• [TEXTAUSZUG]:
Arbeitslosigkeit ist viel mehr als eine wirtschaftliche Kennzahl. Soziale Scham und Stigmatisierung treffen auf Leistungsorientierung. Alltägliche mediale und öffentliche Debatten sind nicht selten eindimensional und stellen arbeitslose Personen als homogene Gruppe dar. Die Solidarität mit arbeitslosen Personen, die aus unterschiedlichen Gründen nicht erwerbstätig sind, ist enden wollend, möchte man meinen. Eine inhaltsanalytische Auswertung von 285 Stellungnahmen spiegelt jedoch großteils eine sehr verständnisvolle und reflektierte Haltung wider.
Darf’s ein bisserl fair sein?
An der Online-Umfrage „Darf’s ein bisserl fair sein?“ der Arbeiterkammer im Sommer 2019 zur Arbeitslosenversicherung haben insgesamt 8.942 Personen teilgenommen. Am Ende der Umfrage wurden die Teilnehmenden aufgefordert, individuelle Stellungnahmen zum Thema Arbeitslosigkeit zu verfassen. Über ein Viertel ist dieser Aufforderung nachgekommen, und davon waren über zwei Drittel bereits einmal im Leben mit Arbeitslosigkeit konfrontiert. Dieses große Echo lässt vermuten, dass abseits quantitativer und wirtschaftlicher Darstellungen von Arbeitslosigkeit qualitativen Beiträgen ein großer Wert zugeschrieben wird. Die Ergebnisse der Umfrage liefern ein Meinungsbild, das sich mit den Erkenntnissen aus anderen Studien großteils deckt.

• [ANGEZEIGTE DATEN]:

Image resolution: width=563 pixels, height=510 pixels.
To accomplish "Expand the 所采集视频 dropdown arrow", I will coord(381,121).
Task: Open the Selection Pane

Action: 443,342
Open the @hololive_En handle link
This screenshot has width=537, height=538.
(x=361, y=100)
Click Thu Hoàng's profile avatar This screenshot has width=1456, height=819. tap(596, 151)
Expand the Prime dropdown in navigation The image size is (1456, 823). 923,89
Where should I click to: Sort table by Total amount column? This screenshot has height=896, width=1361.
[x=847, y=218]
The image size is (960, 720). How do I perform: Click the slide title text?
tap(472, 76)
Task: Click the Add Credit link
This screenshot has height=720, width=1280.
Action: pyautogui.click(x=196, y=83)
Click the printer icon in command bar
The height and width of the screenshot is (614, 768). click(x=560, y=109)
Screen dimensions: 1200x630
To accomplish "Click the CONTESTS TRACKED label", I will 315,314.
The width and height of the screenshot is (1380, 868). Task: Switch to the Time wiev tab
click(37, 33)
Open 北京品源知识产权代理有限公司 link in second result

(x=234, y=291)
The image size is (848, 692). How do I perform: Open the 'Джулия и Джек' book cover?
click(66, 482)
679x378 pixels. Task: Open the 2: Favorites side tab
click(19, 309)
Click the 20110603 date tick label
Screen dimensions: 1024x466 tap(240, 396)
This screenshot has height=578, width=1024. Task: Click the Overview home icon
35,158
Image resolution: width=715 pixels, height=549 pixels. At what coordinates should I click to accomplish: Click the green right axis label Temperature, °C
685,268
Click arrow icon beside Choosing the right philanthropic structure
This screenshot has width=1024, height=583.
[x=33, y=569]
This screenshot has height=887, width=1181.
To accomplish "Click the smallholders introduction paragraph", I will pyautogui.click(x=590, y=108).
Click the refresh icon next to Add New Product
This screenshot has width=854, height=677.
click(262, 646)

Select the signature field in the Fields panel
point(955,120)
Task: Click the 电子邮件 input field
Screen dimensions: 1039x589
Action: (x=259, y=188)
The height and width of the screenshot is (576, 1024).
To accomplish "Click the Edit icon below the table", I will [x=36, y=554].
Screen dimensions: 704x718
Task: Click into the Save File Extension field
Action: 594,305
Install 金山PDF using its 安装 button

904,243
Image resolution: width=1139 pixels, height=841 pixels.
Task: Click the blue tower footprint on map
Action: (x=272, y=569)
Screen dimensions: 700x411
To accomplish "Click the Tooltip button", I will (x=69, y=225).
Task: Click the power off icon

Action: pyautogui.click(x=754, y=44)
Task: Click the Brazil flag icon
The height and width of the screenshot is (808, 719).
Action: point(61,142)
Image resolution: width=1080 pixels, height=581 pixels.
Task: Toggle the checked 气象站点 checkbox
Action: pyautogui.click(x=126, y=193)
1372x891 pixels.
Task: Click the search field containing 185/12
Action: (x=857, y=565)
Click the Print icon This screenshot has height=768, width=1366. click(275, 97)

• [AUFGABE]:
Fasse den Absatz des Textauszugs, der mit „An der Online-Umfrage“ beginnt, als Stichpunktliste zusammen und behalte dabei seine wichtigsten Fakten. Die Daten braucht man hier nicht.

• [LÖSUNG]:
- Online-Umfrage „Darf’s ein bisserl fair sein?“ der Arbeiterkammer zur Arbeitslosenversicherung im Sommer 2019, 8.942 Teilnehmende
- Am Ende Aufforderung, individuelle Stellungnahmen zum Thema Arbeitslosigkeit zu verfassen
- Über ein Viertel kam dem nach, davon über zwei Drittel bereits einmal mit Arbeitslosigkeit konfrontiert
- Das große Echo lässt vermuten, dass qualitativen Beiträgen abseits quantitativer und wirtschaftlicher Darstellungen großer Wert zugeschrieben wird
- Das Meinungsbild deckt sich großteils mit Erkenntnissen anderer Studien